If the tax system is seen to include forbidden government support, ten years' worth of the tax may be recovered for products outside of the system, with interest.
Sweets are expected to accrue 256 million euros in taxes this year, with 147 million coming from soft drinks and 109 million from candy and ice cream.
Soft drinks have been taxed since 1940 while a tax on the production of candy was reintroduced in 2011 and extended to include ice cream.
Soft drinks technically include non-alcoholic drinks such as lemonades, energy drinks, flavoured water, various juices and fruit or vegetable beverages, but not milk.
THL: Sweets tax not cure-all for sweet consumption
Specialist Heli Reinivuo from the National Insitute for Health and Welfare (THL) says she and her organisaiton consider the sweets tax drop unfortunate and against EU statutes.
"Affecting consumption via taxation is just one method of keeping sweet-eating in check and preventing sugar from accumulating in the body," Reinivuo says.
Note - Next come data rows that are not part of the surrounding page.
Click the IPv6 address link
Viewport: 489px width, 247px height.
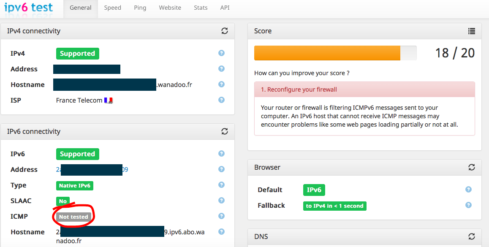92,170
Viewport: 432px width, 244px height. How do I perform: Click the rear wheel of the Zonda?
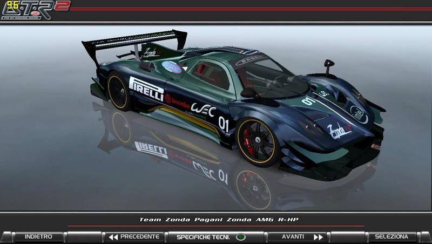pyautogui.click(x=119, y=91)
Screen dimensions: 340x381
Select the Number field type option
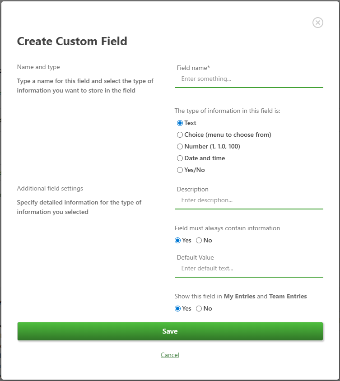click(180, 146)
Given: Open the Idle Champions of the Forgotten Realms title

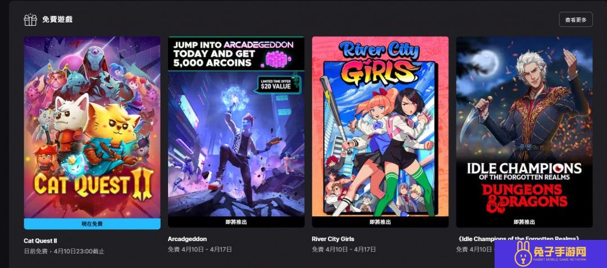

The THL says the removal of the tax is not a return to the situation preceding its reinstitution five years ago. Reinivuo says that sugar consumption levels can be better influenced in future by educating the populace and with the placement of candy vending machines in schools and public spaces.
The health watchdog considers the sweets tax, now planned to be scrapped, a fairly effective method of steering consumption. Reinivuo says the tax has been especially important in low-income consumers and households.
In 2011 when the tax was applied the government did not investigate any other methods of affecting sugar consumption.